'''

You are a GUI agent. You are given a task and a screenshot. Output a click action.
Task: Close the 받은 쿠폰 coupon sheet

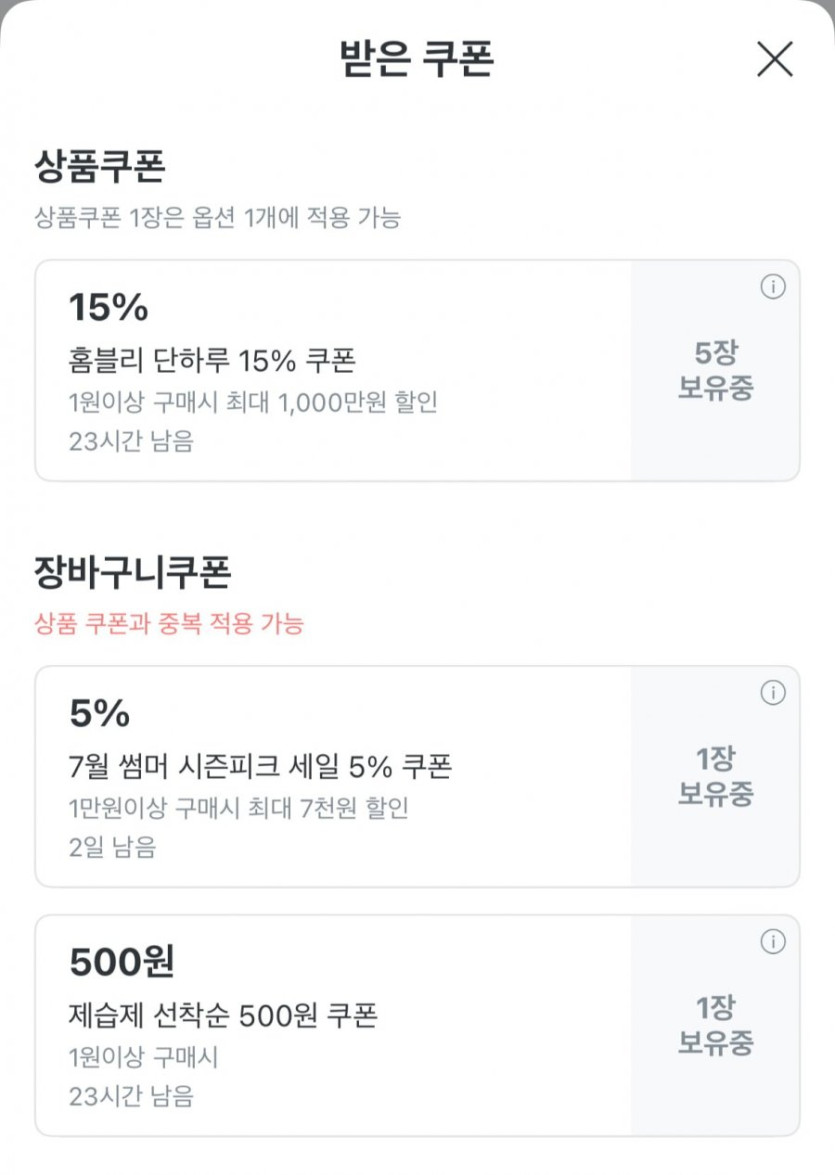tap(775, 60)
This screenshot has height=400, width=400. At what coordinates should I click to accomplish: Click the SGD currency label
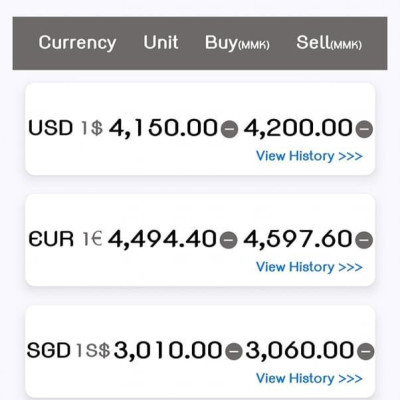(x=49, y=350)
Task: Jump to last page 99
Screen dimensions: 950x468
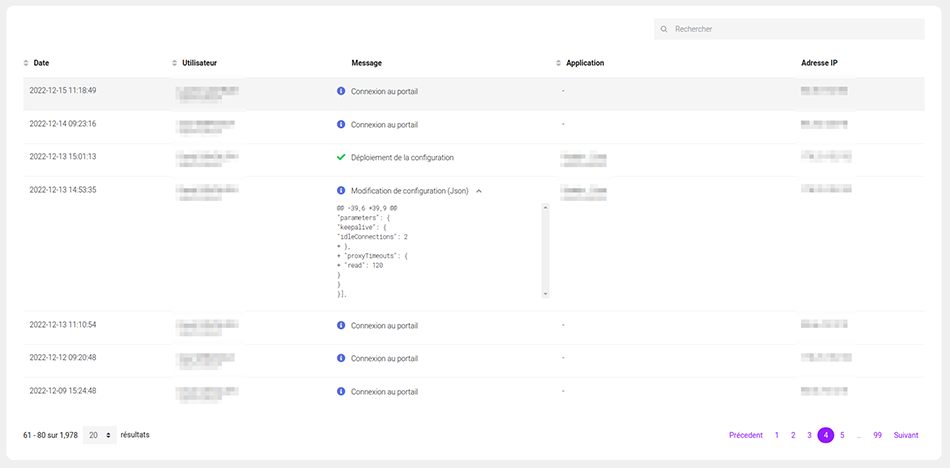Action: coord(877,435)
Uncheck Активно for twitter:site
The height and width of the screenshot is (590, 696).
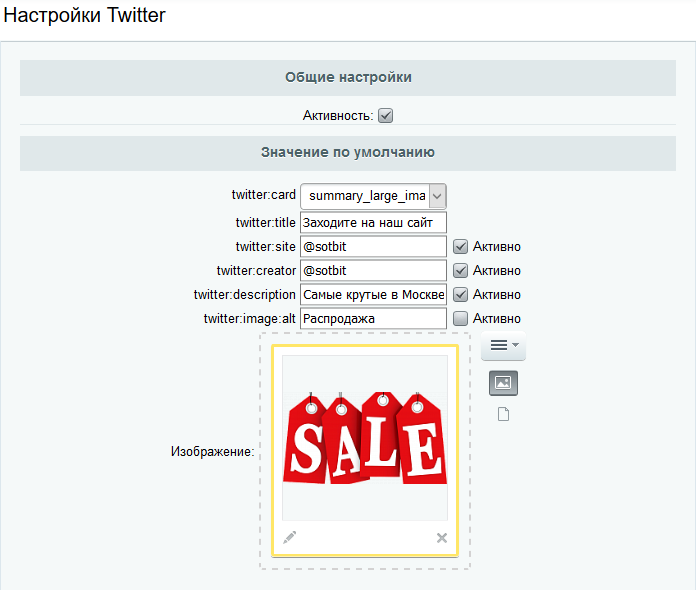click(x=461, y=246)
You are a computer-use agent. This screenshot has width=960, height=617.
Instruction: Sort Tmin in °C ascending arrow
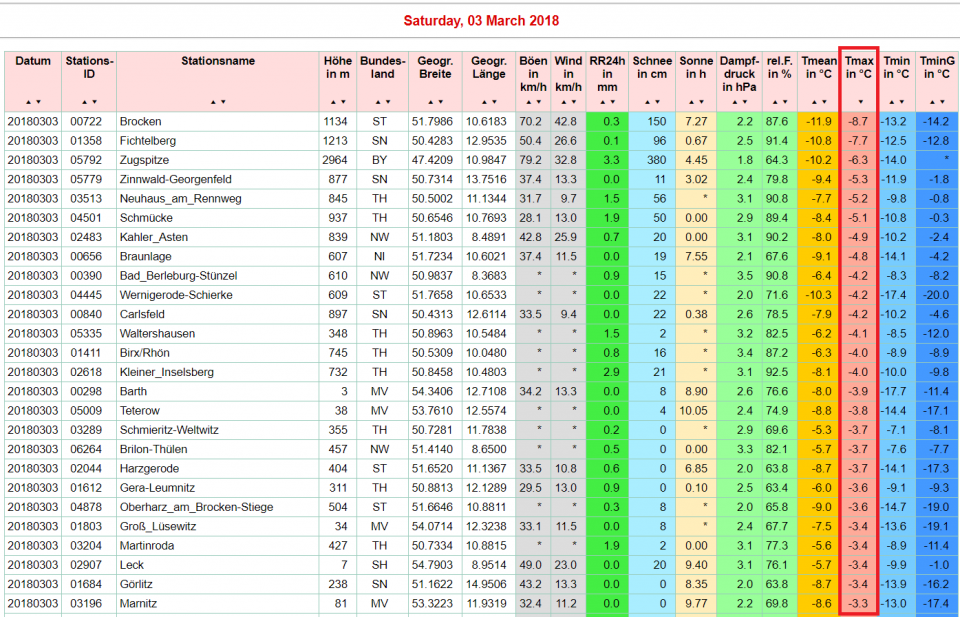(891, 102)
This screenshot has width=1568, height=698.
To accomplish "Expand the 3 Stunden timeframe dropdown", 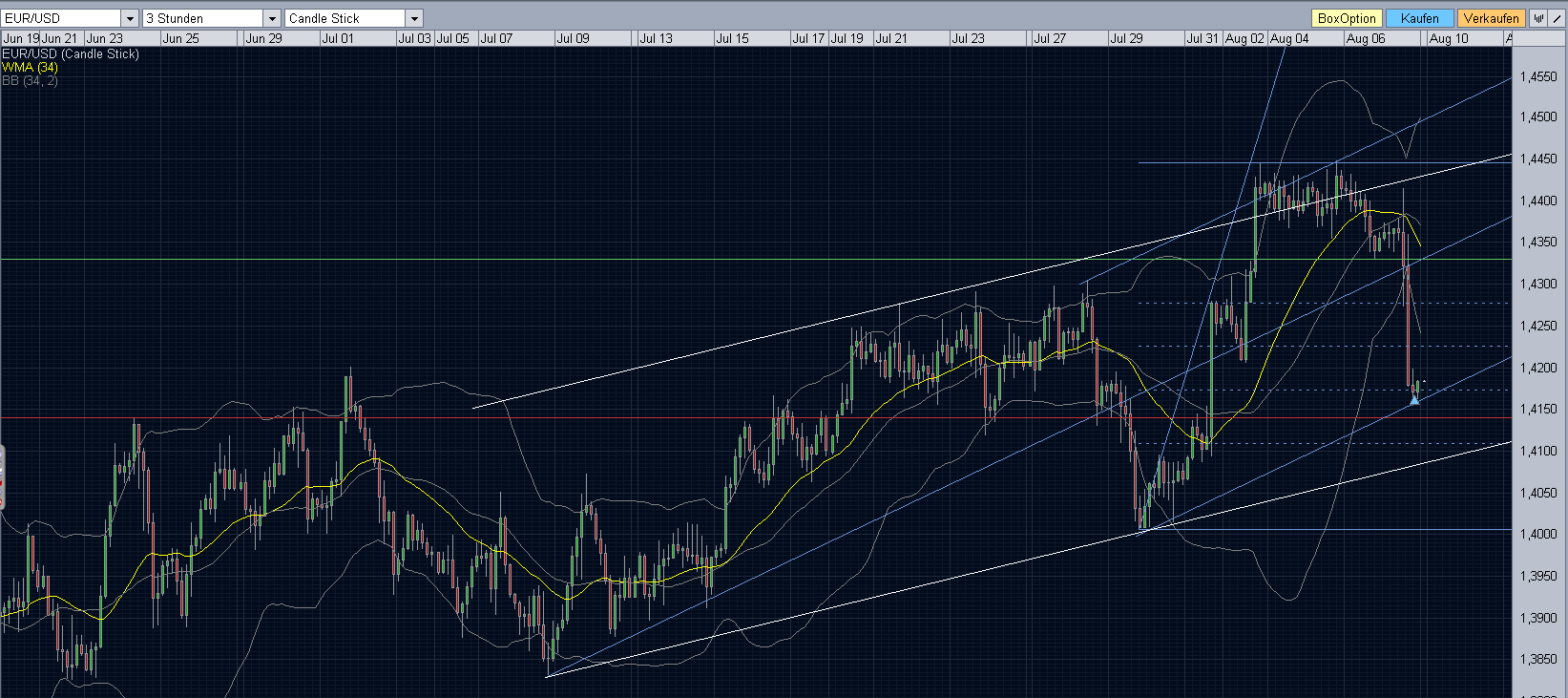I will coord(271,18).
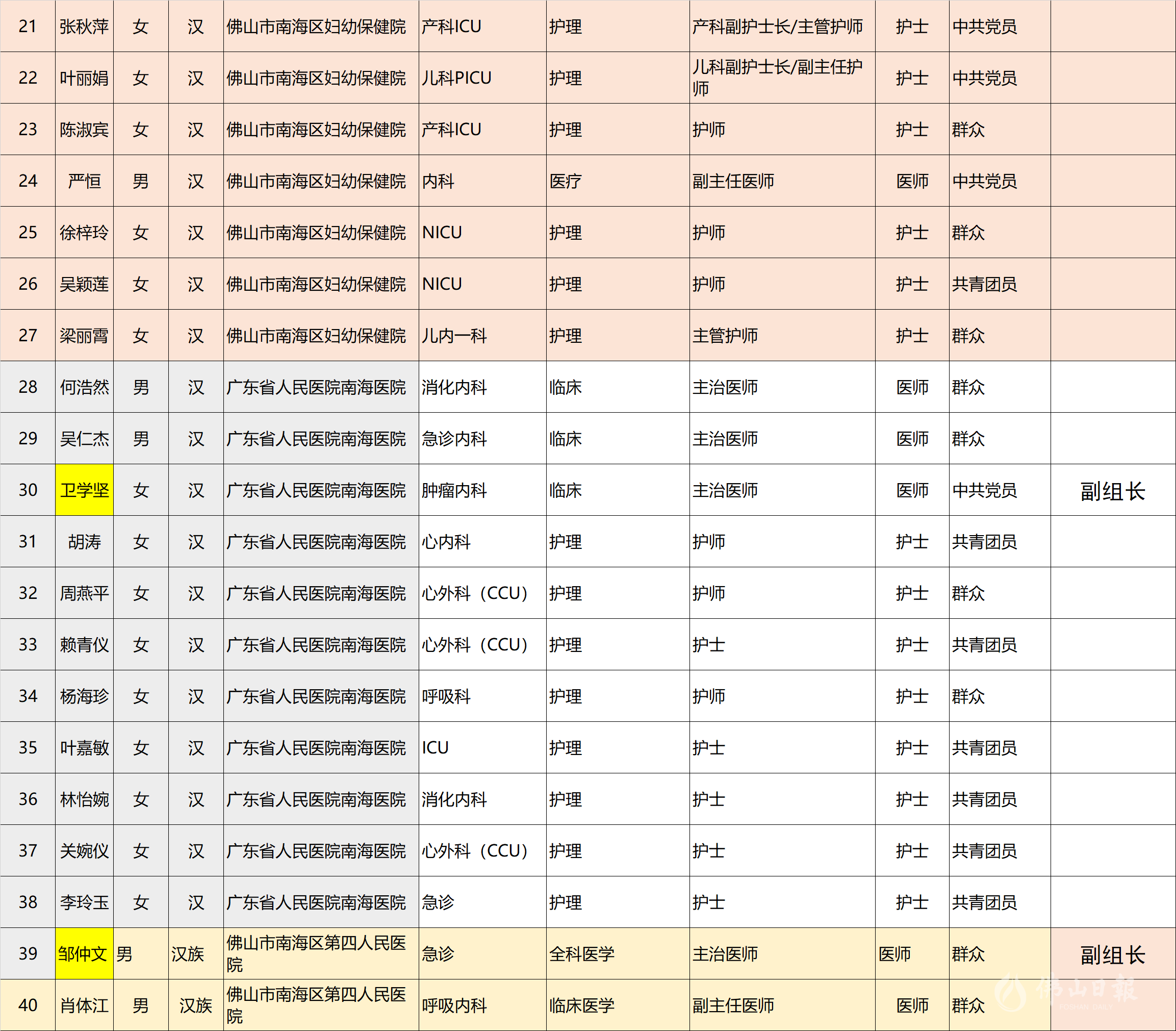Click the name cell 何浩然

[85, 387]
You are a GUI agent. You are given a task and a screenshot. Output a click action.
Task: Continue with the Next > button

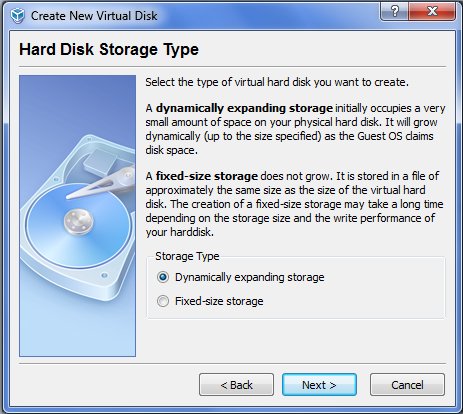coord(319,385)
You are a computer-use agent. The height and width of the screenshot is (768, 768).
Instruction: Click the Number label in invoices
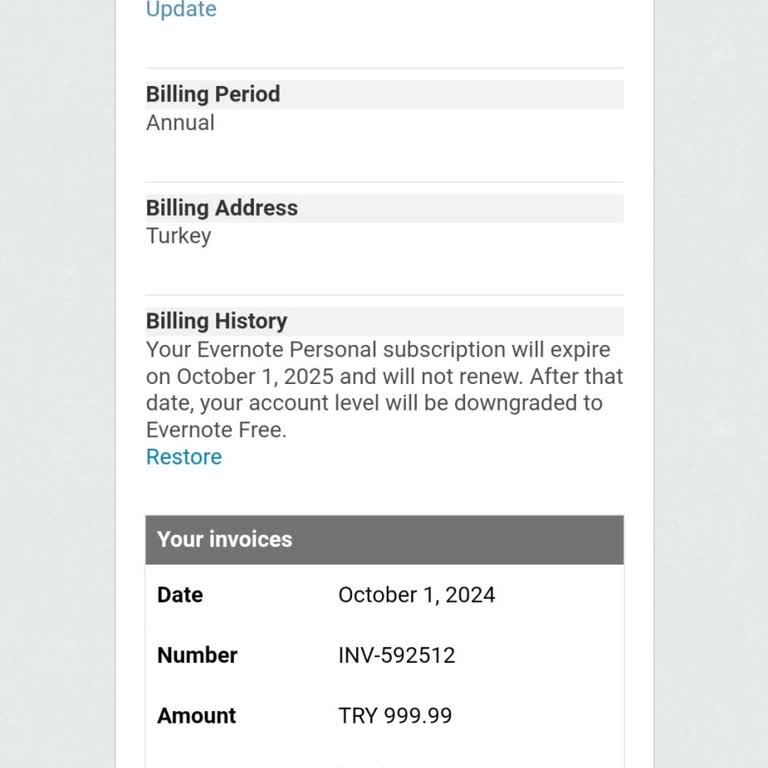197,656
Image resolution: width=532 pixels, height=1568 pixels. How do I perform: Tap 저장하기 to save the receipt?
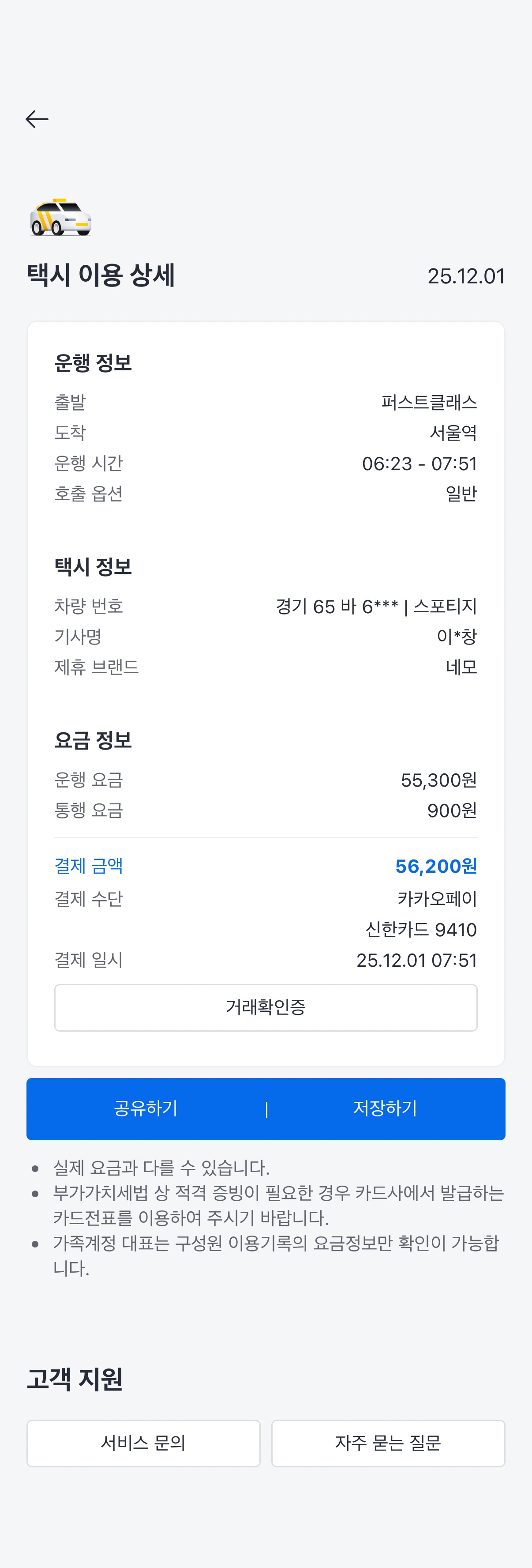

'''

-- EXERCISE DESCRIPTION --
Everything from the line containing "Instruction: Click the" through the last line of the records above is to be reproduced exactly, except the pictures.

-- OUTPUT FOR THIS EXERCISE --
Instruction: Click the Number label in invoices
197,656
Image resolution: width=532 pixels, height=1568 pixels. How do I perform: Tap 저장하기 to save the receipt?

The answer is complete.